Après la crise de la banane : L’Etat passe à l’offensive

Dans un contexte de réorganisation du commerce extérieur, plusieurs opérateurs économiques activant dans l’importation de bananes ont reçu, ce samedi, leurs documents de domiciliation bancaire. Cette procédure, pilotée par le ministère du Commerce extérieur et de la Promotion des exportations, constitue une étape décisive pour sécuriser l’approvisionnement du marché national et restaurer la stabilité des prix, fortement mis à mal ces derniers mois.
Supervisée par le ministre Kamel Rezig, l’opération s’inscrit dans la mise en œuvre des directives du président de la République, qui ont acté la dissolution de l’Agence nationale de promotion du commerce extérieur (ALGEX). Une phase transitoire est désormais engagée, dans l’attente de la création de deux nouvelles entités : l’une chargée de l’importation, l’autre de l’exportation. Cette restructuration s’inscrit dans une stratégie globale visant à renforcer la transparence, à rationaliser les circuits d’approvisionnement et à mieux encadrer les opérations commerciales sensibles.
Le ministère a précisé que la délivrance progressive des autorisations de domiciliation bancaire concernera, à terme, d’autres produits stratégiques, dans le but de prévenir les déséquilibres du marché tout en garantissant la continuité des flux d’importation.
Cette réforme intervient après une crise aiguë qui a touché le marché de la banane en mars 2025. Le prix du fruit, habituellement stable autour de 400 dinars le kilogramme, a enregistré une flambée sans précédent, atteignant jusqu’à 850 dinars dans certaines régions, notamment à Alger. L’explosion des prix a été attribuée à des pratiques spéculatives menées par certains importateurs. En réponse, le ministère du Commerce a pris des mesures disciplinaires contre 53 opérateurs, leur retirant définitivement l’autorisation d’importer. En parallèle, 34 conteneurs de bananes, représentant près de 800 000 kilogrammes, ont été saisis au port d’Annaba, avant d’être redistribués à des prix encadrés (220 dinars pour les professionnels, 250 dinars pour les consommateurs).

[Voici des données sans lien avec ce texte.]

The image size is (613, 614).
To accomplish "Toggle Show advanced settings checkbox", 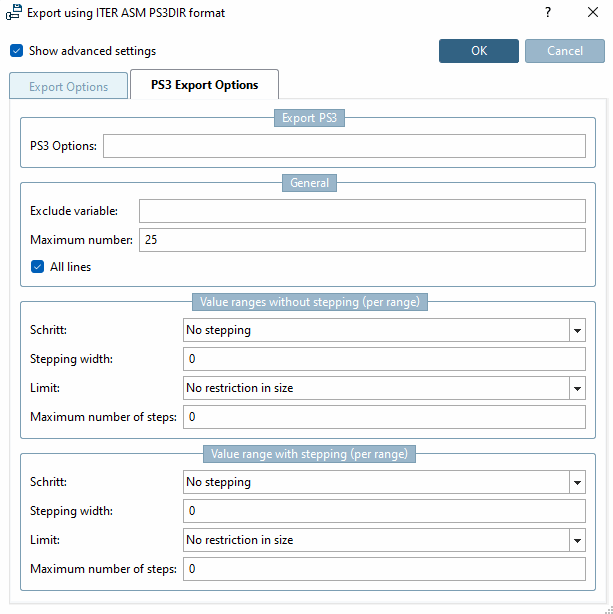I will point(17,51).
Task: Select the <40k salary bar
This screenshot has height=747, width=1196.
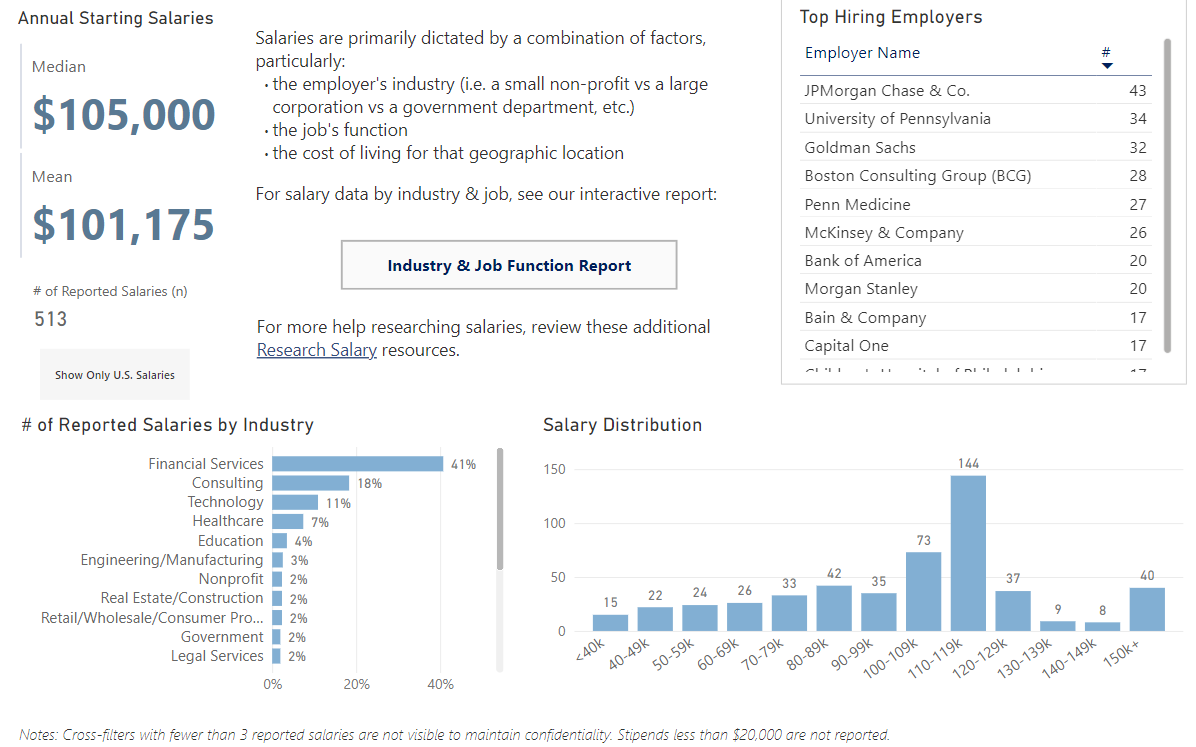Action: point(610,622)
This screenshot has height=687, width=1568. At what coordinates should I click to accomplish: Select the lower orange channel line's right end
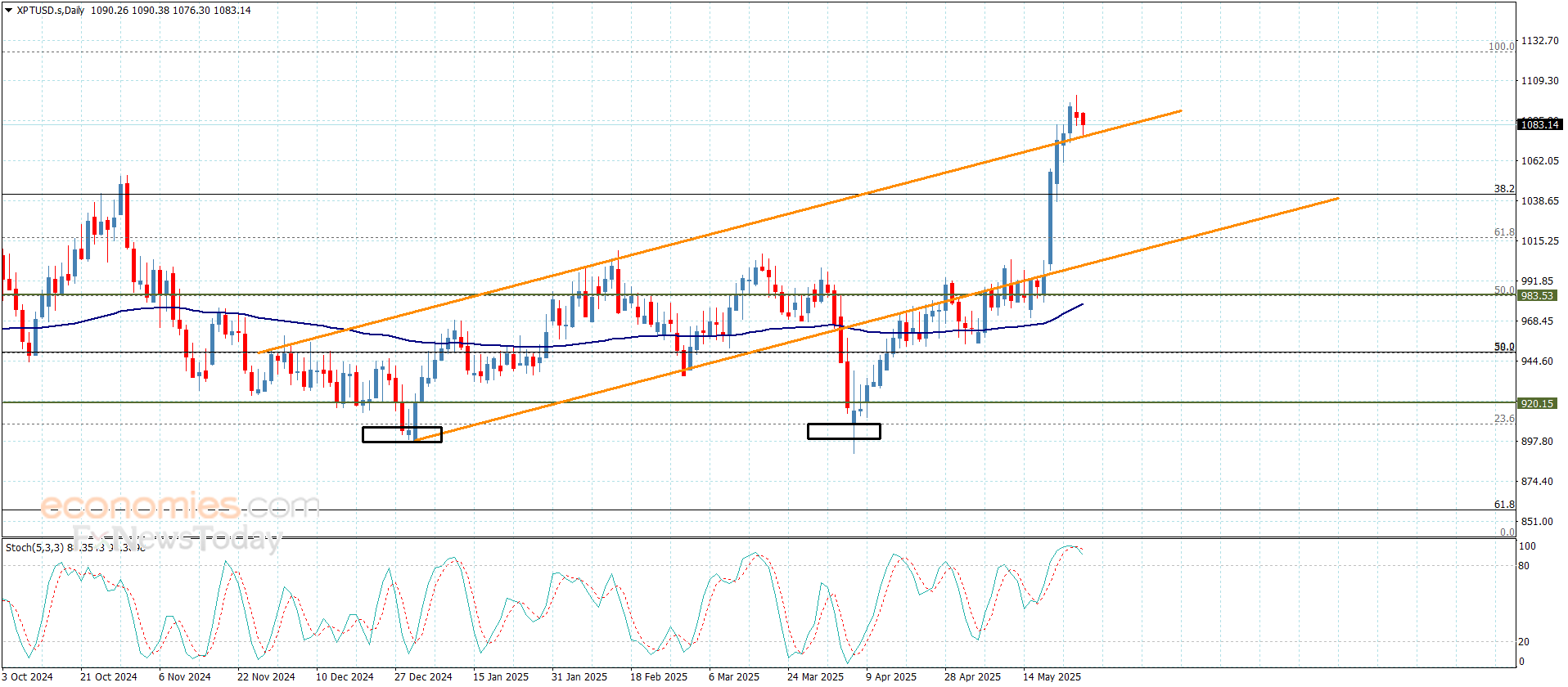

Au-delà de la régulation conjoncturelle, ces événements ont révélé la vulnérabilité des dispositifs de contrôle et de régulation des importations en Algérie. Le gouvernement entend désormais réformer en profondeur ce secteur stratégique, en y introduisant des mécanismes de traçabilité, de transparence et de responsabilité, avec pour objectif la protection du marché national et du pouvoir d’achat des citoyens.